*** Begin section ***
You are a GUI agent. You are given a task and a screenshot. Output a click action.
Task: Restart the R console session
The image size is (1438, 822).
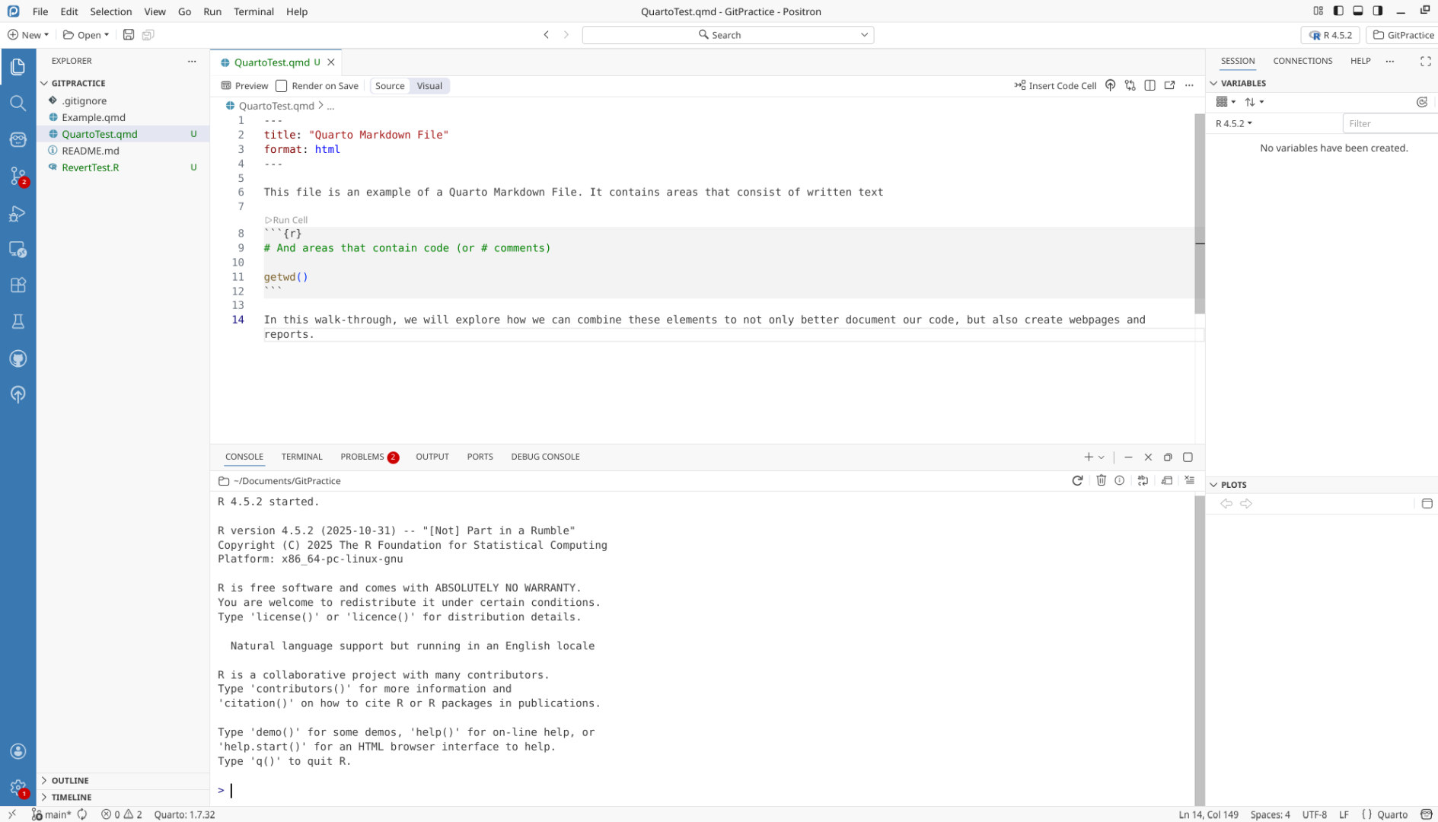click(x=1077, y=480)
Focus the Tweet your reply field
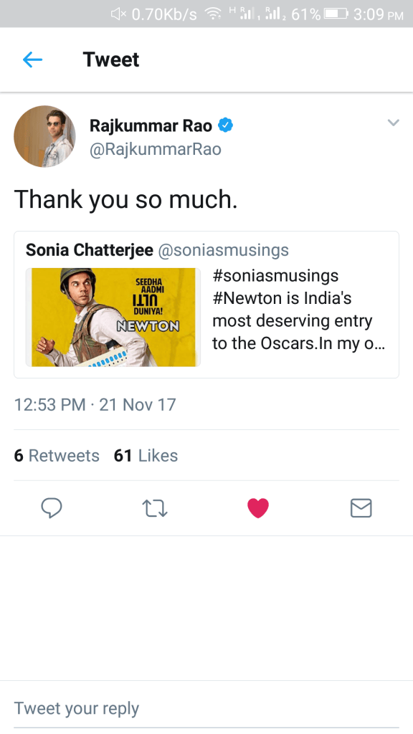The image size is (413, 734). 207,708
*** End section ***
• _REQUIREMENT_:
Lines from the one containing "The image size is (1438, 822)." through the final line of the entries above are to be retyped exactly, with every picture left out.

• _REPLY_:
The image size is (1438, 822).
click(x=1077, y=480)
Focus the Tweet your reply field
The image size is (413, 734). 207,708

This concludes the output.